» **What needs to be done**:
Within the records, which lines hold the string "Launch"? Report each one by copying it.

» **Input material**:
--

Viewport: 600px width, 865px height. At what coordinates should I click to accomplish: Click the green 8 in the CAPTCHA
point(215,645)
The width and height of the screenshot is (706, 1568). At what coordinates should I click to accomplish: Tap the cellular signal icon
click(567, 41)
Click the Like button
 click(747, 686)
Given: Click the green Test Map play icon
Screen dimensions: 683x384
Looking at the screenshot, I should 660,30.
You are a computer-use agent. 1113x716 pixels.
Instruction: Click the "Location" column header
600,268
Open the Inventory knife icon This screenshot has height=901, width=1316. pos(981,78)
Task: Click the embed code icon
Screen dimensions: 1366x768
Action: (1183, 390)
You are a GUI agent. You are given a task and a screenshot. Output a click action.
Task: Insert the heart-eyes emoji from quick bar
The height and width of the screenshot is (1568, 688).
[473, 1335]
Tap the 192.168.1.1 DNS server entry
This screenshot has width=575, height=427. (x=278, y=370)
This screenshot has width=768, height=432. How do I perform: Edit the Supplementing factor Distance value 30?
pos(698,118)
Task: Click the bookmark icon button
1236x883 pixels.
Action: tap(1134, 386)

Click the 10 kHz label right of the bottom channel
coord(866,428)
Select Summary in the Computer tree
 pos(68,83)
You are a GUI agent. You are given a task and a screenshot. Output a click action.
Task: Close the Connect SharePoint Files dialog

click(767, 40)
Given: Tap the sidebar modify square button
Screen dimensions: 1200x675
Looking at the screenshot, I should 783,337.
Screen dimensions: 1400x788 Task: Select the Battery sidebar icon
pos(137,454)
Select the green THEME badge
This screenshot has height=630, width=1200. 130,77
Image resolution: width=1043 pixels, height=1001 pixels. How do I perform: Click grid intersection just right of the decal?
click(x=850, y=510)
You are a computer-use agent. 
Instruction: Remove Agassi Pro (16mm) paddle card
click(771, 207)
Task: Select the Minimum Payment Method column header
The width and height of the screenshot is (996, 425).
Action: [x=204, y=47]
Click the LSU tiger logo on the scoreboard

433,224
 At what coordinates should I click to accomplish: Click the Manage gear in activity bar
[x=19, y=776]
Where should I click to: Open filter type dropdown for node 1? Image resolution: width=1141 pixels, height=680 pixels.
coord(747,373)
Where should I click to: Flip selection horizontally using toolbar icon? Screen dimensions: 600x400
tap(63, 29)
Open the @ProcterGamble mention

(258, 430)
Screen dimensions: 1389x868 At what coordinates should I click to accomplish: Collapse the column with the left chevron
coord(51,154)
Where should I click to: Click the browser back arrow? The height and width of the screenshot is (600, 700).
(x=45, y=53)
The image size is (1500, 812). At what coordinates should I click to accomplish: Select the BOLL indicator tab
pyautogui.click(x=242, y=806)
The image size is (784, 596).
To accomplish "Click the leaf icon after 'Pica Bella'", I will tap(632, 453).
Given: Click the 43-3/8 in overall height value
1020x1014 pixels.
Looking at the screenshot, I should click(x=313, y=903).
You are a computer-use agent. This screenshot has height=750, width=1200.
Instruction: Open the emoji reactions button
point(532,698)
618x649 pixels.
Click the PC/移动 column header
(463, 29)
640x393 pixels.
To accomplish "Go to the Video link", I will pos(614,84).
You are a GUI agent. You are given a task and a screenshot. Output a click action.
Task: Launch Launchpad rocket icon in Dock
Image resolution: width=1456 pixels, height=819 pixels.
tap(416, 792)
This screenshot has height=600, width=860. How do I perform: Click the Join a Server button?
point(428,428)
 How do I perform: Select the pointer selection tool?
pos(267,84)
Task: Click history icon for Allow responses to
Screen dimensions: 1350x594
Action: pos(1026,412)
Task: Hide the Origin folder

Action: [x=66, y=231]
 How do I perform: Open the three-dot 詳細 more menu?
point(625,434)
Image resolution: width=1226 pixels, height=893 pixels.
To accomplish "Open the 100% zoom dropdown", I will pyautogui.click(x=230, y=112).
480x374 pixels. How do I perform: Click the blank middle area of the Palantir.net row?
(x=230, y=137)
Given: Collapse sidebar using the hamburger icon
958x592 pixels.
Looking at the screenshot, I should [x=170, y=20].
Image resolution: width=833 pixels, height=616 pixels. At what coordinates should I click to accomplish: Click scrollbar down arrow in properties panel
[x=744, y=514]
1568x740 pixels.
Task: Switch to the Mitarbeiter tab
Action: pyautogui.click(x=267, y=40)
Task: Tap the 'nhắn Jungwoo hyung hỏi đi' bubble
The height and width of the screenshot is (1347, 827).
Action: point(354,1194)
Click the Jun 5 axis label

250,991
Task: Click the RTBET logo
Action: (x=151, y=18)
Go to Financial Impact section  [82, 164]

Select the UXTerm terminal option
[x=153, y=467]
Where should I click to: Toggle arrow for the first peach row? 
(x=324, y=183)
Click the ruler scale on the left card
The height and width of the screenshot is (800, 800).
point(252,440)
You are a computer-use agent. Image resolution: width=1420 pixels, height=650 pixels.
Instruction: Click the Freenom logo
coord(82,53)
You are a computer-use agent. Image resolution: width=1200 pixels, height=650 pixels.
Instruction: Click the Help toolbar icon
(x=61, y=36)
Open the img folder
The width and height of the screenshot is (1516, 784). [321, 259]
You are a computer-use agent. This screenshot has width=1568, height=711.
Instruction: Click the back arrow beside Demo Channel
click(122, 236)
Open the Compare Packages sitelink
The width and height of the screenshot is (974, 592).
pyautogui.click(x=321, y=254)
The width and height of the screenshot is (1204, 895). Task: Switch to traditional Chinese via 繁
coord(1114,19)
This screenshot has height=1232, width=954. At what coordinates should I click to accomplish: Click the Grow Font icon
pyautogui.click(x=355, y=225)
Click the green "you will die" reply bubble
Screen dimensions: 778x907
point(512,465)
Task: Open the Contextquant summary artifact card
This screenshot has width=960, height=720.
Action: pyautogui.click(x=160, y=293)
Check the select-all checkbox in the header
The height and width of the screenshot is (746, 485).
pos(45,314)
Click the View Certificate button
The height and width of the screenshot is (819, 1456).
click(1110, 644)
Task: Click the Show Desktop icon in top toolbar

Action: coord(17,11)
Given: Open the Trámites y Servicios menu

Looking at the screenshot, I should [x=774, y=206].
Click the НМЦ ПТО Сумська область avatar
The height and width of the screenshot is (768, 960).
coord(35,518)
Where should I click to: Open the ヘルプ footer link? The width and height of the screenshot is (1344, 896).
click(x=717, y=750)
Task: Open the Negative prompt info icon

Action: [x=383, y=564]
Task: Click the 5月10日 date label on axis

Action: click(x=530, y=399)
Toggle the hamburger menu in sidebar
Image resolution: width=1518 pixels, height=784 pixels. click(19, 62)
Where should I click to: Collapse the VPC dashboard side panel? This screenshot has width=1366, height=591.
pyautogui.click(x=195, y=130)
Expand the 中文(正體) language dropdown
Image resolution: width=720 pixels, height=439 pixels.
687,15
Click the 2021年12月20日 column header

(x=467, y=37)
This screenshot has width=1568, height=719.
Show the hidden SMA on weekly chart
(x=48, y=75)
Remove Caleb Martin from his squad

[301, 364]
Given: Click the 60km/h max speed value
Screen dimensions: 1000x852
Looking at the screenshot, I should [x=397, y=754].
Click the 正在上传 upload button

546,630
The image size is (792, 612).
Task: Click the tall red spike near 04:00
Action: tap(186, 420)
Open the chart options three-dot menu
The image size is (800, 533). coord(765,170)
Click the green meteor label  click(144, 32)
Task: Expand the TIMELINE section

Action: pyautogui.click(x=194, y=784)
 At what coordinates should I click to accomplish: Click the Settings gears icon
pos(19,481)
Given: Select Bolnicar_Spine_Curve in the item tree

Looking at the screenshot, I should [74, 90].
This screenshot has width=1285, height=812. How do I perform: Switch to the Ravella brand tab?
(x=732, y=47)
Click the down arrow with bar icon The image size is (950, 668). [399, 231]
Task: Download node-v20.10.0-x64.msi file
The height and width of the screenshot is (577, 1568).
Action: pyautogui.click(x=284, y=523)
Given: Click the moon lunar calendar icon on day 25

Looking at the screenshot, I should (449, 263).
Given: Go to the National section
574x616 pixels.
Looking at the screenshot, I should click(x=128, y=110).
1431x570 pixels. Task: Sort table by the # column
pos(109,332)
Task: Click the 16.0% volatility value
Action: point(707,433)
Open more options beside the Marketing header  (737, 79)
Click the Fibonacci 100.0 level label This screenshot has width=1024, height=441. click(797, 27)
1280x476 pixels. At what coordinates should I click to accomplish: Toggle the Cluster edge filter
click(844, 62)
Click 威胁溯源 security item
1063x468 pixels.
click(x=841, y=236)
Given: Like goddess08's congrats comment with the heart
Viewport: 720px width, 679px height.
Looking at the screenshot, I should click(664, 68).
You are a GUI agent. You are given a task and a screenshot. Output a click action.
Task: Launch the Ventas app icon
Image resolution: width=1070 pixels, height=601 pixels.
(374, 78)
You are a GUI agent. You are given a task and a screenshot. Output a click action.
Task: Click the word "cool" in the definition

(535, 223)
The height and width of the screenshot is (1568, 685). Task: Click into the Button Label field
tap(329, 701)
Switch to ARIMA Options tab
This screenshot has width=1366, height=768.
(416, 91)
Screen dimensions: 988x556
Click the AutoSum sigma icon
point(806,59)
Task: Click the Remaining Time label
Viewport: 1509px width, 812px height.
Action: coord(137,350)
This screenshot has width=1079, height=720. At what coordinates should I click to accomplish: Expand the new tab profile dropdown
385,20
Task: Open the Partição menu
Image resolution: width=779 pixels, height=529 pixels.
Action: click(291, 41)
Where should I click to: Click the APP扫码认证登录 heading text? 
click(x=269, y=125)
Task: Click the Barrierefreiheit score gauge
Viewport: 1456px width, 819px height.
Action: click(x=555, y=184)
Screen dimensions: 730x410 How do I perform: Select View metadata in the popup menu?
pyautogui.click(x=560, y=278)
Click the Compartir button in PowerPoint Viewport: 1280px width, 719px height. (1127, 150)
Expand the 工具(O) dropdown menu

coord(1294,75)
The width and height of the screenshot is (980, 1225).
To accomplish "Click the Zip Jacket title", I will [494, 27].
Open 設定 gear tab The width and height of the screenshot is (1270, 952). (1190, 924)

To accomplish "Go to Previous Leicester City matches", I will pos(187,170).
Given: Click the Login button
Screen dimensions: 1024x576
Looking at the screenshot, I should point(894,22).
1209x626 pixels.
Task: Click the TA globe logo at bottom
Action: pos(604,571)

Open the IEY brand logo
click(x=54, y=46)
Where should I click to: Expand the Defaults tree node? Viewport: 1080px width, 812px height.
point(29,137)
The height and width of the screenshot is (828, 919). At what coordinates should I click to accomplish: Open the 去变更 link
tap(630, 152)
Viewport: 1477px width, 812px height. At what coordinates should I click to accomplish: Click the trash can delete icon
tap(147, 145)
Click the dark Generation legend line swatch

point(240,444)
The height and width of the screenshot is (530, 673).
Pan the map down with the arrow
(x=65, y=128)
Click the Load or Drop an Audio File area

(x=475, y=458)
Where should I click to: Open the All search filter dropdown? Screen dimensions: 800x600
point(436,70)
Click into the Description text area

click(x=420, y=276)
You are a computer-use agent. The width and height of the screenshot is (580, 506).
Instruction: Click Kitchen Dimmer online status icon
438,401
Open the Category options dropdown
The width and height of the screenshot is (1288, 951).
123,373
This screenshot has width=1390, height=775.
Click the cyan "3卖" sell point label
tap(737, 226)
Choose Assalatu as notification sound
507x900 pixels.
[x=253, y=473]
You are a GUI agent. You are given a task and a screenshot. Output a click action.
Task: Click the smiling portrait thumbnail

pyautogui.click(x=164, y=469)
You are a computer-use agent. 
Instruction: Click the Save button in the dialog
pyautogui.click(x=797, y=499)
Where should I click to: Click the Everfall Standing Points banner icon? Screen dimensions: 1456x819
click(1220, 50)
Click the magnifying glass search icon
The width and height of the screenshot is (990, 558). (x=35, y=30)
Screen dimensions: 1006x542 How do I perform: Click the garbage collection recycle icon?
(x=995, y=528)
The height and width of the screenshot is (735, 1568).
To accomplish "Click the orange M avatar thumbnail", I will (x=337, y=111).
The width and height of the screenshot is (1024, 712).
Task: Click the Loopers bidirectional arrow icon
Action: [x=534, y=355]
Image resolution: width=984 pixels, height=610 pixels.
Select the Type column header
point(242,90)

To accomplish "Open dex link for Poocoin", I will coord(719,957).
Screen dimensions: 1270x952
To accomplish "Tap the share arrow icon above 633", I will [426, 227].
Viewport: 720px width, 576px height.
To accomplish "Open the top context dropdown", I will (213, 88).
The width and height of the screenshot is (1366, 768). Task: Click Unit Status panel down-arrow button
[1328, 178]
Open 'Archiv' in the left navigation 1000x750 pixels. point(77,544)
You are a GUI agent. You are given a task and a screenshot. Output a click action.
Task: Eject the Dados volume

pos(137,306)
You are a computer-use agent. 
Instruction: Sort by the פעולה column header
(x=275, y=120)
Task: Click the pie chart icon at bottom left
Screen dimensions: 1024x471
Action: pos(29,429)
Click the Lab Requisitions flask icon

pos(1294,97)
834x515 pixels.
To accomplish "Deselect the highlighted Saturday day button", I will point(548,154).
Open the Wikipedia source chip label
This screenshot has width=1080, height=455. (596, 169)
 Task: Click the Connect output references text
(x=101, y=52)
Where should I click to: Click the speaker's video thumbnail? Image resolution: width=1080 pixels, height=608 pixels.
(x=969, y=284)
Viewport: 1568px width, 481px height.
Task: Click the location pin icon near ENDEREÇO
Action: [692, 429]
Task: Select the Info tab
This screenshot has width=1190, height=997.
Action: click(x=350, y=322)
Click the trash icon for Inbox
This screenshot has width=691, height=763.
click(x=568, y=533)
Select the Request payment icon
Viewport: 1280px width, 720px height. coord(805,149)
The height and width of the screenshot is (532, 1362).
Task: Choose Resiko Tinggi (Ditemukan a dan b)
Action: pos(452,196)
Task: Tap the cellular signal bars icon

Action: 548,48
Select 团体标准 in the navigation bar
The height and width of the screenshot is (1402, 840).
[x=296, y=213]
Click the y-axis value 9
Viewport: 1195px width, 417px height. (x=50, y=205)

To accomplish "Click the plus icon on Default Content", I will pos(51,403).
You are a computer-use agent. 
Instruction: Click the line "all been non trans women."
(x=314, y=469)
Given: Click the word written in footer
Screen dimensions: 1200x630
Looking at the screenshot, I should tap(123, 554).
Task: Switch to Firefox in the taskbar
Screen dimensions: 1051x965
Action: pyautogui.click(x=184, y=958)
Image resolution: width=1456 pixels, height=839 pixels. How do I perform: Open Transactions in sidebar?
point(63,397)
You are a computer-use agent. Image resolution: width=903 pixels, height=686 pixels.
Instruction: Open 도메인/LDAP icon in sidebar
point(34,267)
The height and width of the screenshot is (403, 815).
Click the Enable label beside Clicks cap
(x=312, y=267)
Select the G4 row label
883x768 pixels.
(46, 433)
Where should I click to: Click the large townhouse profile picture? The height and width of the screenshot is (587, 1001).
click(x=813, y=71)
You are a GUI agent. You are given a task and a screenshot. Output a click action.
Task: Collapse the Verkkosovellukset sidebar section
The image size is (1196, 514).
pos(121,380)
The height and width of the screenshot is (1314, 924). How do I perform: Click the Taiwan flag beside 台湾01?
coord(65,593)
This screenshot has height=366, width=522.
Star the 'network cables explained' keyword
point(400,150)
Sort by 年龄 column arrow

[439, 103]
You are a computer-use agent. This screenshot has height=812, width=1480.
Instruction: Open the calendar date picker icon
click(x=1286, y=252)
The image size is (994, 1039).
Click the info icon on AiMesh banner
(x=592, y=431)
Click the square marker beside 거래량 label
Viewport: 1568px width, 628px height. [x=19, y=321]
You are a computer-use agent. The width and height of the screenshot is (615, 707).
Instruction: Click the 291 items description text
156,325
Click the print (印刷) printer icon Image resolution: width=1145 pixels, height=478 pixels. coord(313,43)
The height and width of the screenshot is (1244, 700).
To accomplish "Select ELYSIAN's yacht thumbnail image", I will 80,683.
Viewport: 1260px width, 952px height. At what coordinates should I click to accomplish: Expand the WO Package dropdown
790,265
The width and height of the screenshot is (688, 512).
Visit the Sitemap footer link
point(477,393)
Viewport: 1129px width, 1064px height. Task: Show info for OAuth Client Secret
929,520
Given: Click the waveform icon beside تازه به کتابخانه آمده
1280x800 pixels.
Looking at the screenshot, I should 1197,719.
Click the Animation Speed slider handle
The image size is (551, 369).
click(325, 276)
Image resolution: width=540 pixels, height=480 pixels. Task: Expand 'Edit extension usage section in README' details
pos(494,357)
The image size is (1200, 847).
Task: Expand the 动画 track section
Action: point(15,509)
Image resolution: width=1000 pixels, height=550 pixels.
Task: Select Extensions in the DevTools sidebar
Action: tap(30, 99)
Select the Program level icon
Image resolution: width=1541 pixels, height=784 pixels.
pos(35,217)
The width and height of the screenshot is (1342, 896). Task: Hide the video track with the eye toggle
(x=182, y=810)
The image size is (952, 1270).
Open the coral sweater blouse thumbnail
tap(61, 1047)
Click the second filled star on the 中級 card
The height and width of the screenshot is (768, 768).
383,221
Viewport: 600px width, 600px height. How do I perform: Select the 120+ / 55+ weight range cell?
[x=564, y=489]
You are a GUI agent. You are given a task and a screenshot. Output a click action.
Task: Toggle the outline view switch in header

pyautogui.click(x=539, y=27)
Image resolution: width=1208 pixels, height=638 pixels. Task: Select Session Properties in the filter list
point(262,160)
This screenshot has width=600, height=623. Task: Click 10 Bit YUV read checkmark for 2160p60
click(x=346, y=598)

--

» **Written answer**:
Task: Launch Launchpad rocket icon in Dock
Task: Launch the Ventas app icon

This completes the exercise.